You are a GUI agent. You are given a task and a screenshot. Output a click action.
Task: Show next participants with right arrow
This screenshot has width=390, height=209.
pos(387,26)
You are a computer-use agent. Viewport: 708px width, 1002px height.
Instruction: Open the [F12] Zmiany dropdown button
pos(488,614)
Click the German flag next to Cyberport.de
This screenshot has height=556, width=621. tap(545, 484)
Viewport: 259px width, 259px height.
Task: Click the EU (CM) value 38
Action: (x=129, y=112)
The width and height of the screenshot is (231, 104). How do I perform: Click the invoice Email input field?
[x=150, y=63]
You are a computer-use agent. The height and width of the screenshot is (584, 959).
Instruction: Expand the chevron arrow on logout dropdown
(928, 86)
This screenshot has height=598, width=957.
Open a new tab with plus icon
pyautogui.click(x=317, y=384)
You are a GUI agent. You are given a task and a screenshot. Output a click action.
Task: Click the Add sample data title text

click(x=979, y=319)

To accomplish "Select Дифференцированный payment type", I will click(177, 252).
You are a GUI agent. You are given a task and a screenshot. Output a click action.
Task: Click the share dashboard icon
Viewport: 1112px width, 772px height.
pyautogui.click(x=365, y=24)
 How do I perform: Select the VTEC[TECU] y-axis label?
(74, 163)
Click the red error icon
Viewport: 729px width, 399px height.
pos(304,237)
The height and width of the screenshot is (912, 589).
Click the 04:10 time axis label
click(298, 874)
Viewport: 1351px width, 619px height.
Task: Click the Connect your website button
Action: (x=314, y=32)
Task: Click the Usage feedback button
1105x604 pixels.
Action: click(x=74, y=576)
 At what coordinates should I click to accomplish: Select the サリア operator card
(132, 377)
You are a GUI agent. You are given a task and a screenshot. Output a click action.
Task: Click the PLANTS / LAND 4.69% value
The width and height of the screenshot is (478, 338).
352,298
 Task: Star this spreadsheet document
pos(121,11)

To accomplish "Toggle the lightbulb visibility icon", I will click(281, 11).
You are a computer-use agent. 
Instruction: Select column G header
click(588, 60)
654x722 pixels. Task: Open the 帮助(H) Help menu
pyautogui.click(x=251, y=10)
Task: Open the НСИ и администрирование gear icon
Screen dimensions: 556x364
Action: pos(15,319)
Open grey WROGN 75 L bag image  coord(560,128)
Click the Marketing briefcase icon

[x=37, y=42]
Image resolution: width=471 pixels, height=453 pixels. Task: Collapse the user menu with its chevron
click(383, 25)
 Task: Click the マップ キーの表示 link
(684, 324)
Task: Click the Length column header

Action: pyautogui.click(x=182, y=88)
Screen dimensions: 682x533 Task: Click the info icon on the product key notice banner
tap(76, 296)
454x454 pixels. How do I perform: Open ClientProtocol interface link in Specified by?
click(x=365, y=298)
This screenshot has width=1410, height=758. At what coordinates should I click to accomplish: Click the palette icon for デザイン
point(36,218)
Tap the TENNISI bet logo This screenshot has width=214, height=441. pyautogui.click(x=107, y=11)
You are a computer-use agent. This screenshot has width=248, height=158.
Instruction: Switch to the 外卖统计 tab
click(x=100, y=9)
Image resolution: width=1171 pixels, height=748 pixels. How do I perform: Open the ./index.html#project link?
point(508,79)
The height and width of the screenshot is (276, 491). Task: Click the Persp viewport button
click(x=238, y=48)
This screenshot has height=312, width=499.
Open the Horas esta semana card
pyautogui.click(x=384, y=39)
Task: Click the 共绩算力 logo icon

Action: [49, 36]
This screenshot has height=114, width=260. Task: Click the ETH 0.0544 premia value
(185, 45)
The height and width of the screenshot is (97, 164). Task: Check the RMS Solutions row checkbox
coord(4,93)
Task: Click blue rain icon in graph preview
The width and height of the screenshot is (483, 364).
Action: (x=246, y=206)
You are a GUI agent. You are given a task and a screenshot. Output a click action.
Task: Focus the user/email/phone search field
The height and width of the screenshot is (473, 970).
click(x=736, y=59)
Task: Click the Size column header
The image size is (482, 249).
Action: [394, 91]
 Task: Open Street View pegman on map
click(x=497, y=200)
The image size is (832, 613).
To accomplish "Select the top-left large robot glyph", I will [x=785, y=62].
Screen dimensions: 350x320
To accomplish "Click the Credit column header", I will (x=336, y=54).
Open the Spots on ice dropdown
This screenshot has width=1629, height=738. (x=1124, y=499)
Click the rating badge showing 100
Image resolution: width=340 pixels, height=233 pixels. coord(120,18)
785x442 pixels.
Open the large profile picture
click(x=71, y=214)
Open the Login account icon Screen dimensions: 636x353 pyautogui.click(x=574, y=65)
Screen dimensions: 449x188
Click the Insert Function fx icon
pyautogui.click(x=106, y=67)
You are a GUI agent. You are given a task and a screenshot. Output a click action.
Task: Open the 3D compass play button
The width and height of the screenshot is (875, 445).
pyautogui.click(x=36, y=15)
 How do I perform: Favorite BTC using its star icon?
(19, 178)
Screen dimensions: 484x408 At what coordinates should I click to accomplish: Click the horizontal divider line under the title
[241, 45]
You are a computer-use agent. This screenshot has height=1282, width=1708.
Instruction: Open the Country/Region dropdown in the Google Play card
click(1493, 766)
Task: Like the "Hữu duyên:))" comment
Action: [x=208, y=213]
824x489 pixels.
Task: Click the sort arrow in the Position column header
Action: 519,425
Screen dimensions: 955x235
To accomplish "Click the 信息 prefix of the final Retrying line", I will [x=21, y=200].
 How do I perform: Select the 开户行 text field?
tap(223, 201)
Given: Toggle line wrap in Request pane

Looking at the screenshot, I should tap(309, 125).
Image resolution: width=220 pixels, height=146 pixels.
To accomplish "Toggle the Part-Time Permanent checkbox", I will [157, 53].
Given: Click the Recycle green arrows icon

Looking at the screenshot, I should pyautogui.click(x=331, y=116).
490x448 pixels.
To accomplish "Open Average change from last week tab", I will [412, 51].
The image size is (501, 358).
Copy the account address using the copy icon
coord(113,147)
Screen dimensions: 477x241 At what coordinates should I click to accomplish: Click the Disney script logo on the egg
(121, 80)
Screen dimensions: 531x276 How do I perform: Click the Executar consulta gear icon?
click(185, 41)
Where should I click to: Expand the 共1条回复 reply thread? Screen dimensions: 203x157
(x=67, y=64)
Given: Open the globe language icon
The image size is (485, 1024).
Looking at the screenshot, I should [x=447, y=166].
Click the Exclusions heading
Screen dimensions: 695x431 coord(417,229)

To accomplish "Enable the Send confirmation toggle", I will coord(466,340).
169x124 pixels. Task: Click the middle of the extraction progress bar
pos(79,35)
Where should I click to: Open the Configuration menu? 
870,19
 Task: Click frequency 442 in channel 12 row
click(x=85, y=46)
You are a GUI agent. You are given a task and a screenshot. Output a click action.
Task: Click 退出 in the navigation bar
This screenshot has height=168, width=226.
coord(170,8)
--------
■ **WHAT YOU HAVE TO DO**: All of the data is to be transcribed exactly as written.

■ **THE ANSWER**:
You are a GUI agent. You are given a task and a screenshot. Output a click action.
Task: Show next participants with right arrow
This screenshot has width=390, height=209.
pos(387,26)
You are a computer-use agent. Viewport: 708px width, 1002px height.
Instruction: Open the [F12] Zmiany dropdown button
pos(488,614)
Click the German flag next to Cyberport.de
This screenshot has height=556, width=621. tap(545, 484)
Viewport: 259px width, 259px height.
Task: Click the EU (CM) value 38
Action: (x=129, y=112)
The width and height of the screenshot is (231, 104). How do I perform: Click the invoice Email input field?
[x=150, y=63]
You are a computer-use agent. The height and width of the screenshot is (584, 959).
Instruction: Expand the chevron arrow on logout dropdown
(928, 86)
This screenshot has height=598, width=957.
Open a new tab with plus icon
pyautogui.click(x=317, y=384)
You are a GUI agent. You are given a task and a screenshot. Output a click action.
Task: Click the Add sample data title text

click(x=979, y=319)

To accomplish "Select Дифференцированный payment type", I will click(177, 252).
You are a GUI agent. You are given a task and a screenshot. Output a click action.
Task: Click the share dashboard icon
Viewport: 1112px width, 772px height.
pyautogui.click(x=365, y=24)
 How do I perform: Select the VTEC[TECU] y-axis label?
(74, 163)
Click the red error icon
Viewport: 729px width, 399px height.
pos(304,237)
The height and width of the screenshot is (912, 589).
Click the 04:10 time axis label
click(298, 874)
Viewport: 1351px width, 619px height.
Task: Click the Connect your website button
Action: (x=314, y=32)
Task: Click the Usage feedback button
1105x604 pixels.
Action: click(x=74, y=576)
 At what coordinates should I click to accomplish: Select the サリア operator card
(132, 377)
You are a GUI agent. You are given a task and a screenshot. Output a click action.
Task: Click the PLANTS / LAND 4.69% value
The width and height of the screenshot is (478, 338).
352,298
 Task: Star this spreadsheet document
pos(121,11)

To accomplish "Toggle the lightbulb visibility icon", I will click(281, 11).
You are a computer-use agent. 
Instruction: Select column G header
click(588, 60)
654x722 pixels. Task: Open the 帮助(H) Help menu
pyautogui.click(x=251, y=10)
Task: Open the НСИ и администрирование gear icon
Screen dimensions: 556x364
Action: pos(15,319)
Open grey WROGN 75 L bag image  coord(560,128)
Click the Marketing briefcase icon

[x=37, y=42]
Image resolution: width=471 pixels, height=453 pixels. Task: Collapse the user menu with its chevron
click(383, 25)
 Task: Click the マップ キーの表示 link
(684, 324)
Task: Click the Length column header

Action: pyautogui.click(x=182, y=88)
Screen dimensions: 682x533 Task: Click the info icon on the product key notice banner
tap(76, 296)
454x454 pixels. How do I perform: Open ClientProtocol interface link in Specified by?
click(x=365, y=298)
This screenshot has width=1410, height=758. At what coordinates should I click to accomplish: Click the palette icon for デザイン
point(36,218)
Tap the TENNISI bet logo This screenshot has width=214, height=441. pyautogui.click(x=107, y=11)
You are a computer-use agent. This screenshot has width=248, height=158.
Instruction: Switch to the 外卖统计 tab
click(x=100, y=9)
Image resolution: width=1171 pixels, height=748 pixels. How do I perform: Open the ./index.html#project link?
point(508,79)
The height and width of the screenshot is (276, 491). Task: Click the Persp viewport button
click(x=238, y=48)
This screenshot has height=312, width=499.
Open the Horas esta semana card
pyautogui.click(x=384, y=39)
Task: Click the 共绩算力 logo icon

Action: [49, 36]
This screenshot has height=114, width=260. Task: Click the ETH 0.0544 premia value
(185, 45)
The height and width of the screenshot is (97, 164). Task: Check the RMS Solutions row checkbox
coord(4,93)
Task: Click blue rain icon in graph preview
The width and height of the screenshot is (483, 364).
Action: (x=246, y=206)
You are a GUI agent. You are given a task and a screenshot. Output a click action.
Task: Focus the user/email/phone search field
The height and width of the screenshot is (473, 970).
click(x=736, y=59)
Task: Click the Size column header
The image size is (482, 249).
Action: [394, 91]
 Task: Open Street View pegman on map
click(x=497, y=200)
The image size is (832, 613).
To accomplish "Select the top-left large robot glyph", I will [x=785, y=62].
Screen dimensions: 350x320
To accomplish "Click the Credit column header", I will (x=336, y=54).
Open the Spots on ice dropdown
This screenshot has width=1629, height=738. (x=1124, y=499)
Click the rating badge showing 100
Image resolution: width=340 pixels, height=233 pixels. coord(120,18)
785x442 pixels.
Open the large profile picture
click(x=71, y=214)
Open the Login account icon Screen dimensions: 636x353 pyautogui.click(x=574, y=65)
Screen dimensions: 449x188
Click the Insert Function fx icon
pyautogui.click(x=106, y=67)
You are a GUI agent. You are given a task and a screenshot. Output a click action.
Task: Open the 3D compass play button
The width and height of the screenshot is (875, 445).
pyautogui.click(x=36, y=15)
 How do I perform: Favorite BTC using its star icon?
(19, 178)
Screen dimensions: 484x408 At what coordinates should I click to accomplish: Click the horizontal divider line under the title
[241, 45]
You are a computer-use agent. This screenshot has height=1282, width=1708.
Instruction: Open the Country/Region dropdown in the Google Play card
click(1493, 766)
Task: Like the "Hữu duyên:))" comment
Action: [x=208, y=213]
824x489 pixels.
Task: Click the sort arrow in the Position column header
Action: 519,425
Screen dimensions: 955x235
To accomplish "Click the 信息 prefix of the final Retrying line", I will [x=21, y=200].
 How do I perform: Select the 开户行 text field?
tap(223, 201)
Given: Toggle line wrap in Request pane

Looking at the screenshot, I should tap(309, 125).
Image resolution: width=220 pixels, height=146 pixels.
To accomplish "Toggle the Part-Time Permanent checkbox", I will [157, 53].
Given: Click the Recycle green arrows icon

Looking at the screenshot, I should pyautogui.click(x=331, y=116).
490x448 pixels.
To accomplish "Open Average change from last week tab", I will [412, 51].
The image size is (501, 358).
Copy the account address using the copy icon
coord(113,147)
Screen dimensions: 477x241 At what coordinates should I click to accomplish: Click the Disney script logo on the egg
(121, 80)
Screen dimensions: 531x276 How do I perform: Click the Executar consulta gear icon?
click(185, 41)
Where should I click to: Expand the 共1条回复 reply thread? Screen dimensions: 203x157
(x=67, y=64)
Given: Open the globe language icon
The image size is (485, 1024).
Looking at the screenshot, I should [x=447, y=166].
Click the Exclusions heading
Screen dimensions: 695x431 coord(417,229)

To accomplish "Enable the Send confirmation toggle", I will coord(466,340).
169x124 pixels. Task: Click the middle of the extraction progress bar
pos(79,35)
Where should I click to: Open the Configuration menu? 
870,19
 Task: Click frequency 442 in channel 12 row
click(x=85, y=46)
You are a GUI agent. You are given a task and a screenshot. Output a click action.
Task: Click 退出 in the navigation bar
This screenshot has height=168, width=226.
coord(170,8)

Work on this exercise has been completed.